An international collaboration of astronomers from Sydney to Santiago have used the Very Large Telescope Interferometer (VLTI) at the European Southern Observatory (ESO) facility atop Cerro Paranal, Chile to observe and analyse the light coming from the centre of NGC 1068 - a spiral galaxy nearly 47 million light-years away.
The group, led by Violeta Gámez Rosas from Leiden University in the Netherlands, found a thick ring of cosmic gas and dust obscuring the supermassive black hole (SMBH) at the centre of NGC 1068 - also known as Messier 77 - which is understood to be the source of material powering the energetic jets that flow outwards from the SMBH.
“The real nature of the dust clouds and their role in both feeding the black hole and determining how it looks when viewed from Earth have been central questions in AGN studies over the last three decades,” Gámez Rosas explained.
Active black holes come in a range of flavours including quasars, blazars, and Seyfert galaxies. While each of these astronomical phenomena have somewhat different observed properties, they all contain a central SMBH surrounded by a disk of infalling material.
In order to accurately measure the central region of Messier 77, the team used the VLTI’s GRAVITY instrument which combines all four VLT telescope beams into high-resolution data. The images, which were composed of infrared light, were then calibrated using a software tool designed by Anthony Soulain, a researcher at the Sydney Institute for Astronomy at the University of Sydney.

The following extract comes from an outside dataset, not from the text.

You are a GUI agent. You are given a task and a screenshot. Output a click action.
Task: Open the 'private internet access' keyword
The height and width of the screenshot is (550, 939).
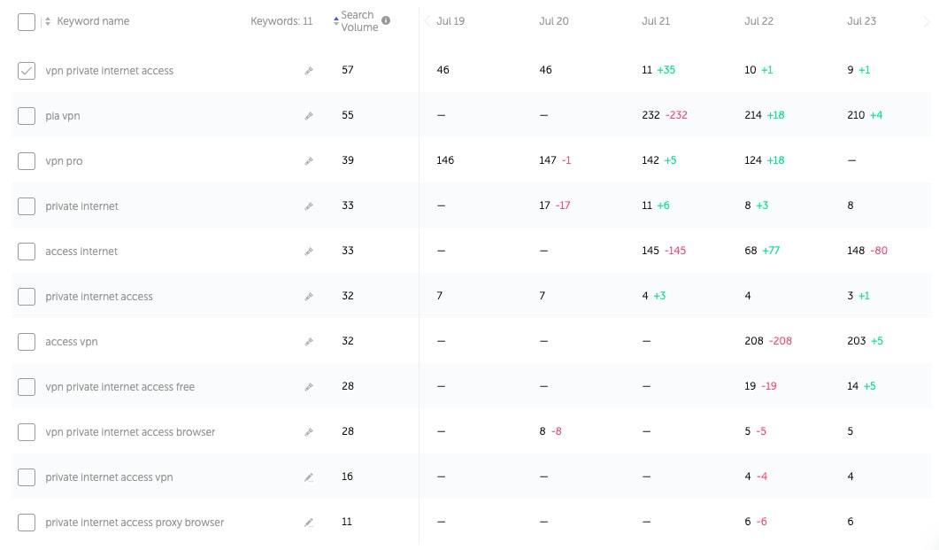99,297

The Unified Model of Active Galactic Nuclei
Though some AGN shine most brightly at visible wavelengths and others produce exceptionally luminous bursts of radio light, the unified model of AGN - originally developed by astrophysicist Robert Antonucci of the University of California, Santa Barbara in 1993 - suggests that these observed differences stem from variations of the host galaxy orientation with respect to our line of sight from Earth.
Gámez Rosas noted that “whilst no single result will settle all the questions we have, we have taken a major step in understanding how AGNs work.”
Astronomers often have to carefully model the shapes and properties of the objects they observe because we are generally limited, here on Earth, to seeing two-dimensional projections of three-dimensional objects. Constellations, for example, are almost always unrelated stars at varying distances moving in completely different directions; they just appear to make a recognisable shape in our sky.
According to Walter Jaffe, a professor at Leiden University and co-author of the study, these new observations were able to “detail the changes in temperature and absorption of the dust clouds around the black hole,” as the advanced Multi AperTure mid-Infrared SpectroScopic Experiment (MATISSE) instrument mounted on the ESO’s VLTI “can see a broad range of infrared wavelengths, which lets us see through the dust and accurately measure temperatures.”
“We can celebrate the fact that Gámez Rosas and colleagues’ study is the best proof yet that the unified model is correct,” said Antonucci.
This work, published recently in Nature, enabled the astronomers to pinpoint the location of the SMBH at the core of NGC 1068 and “should lead to a better understanding of the inner workings of AGN” as Gámez Rosas summarised. “They could also help us better understand the history of the Milky Way, which harbours a supermassive black hole at its centre that may have been active in the past.”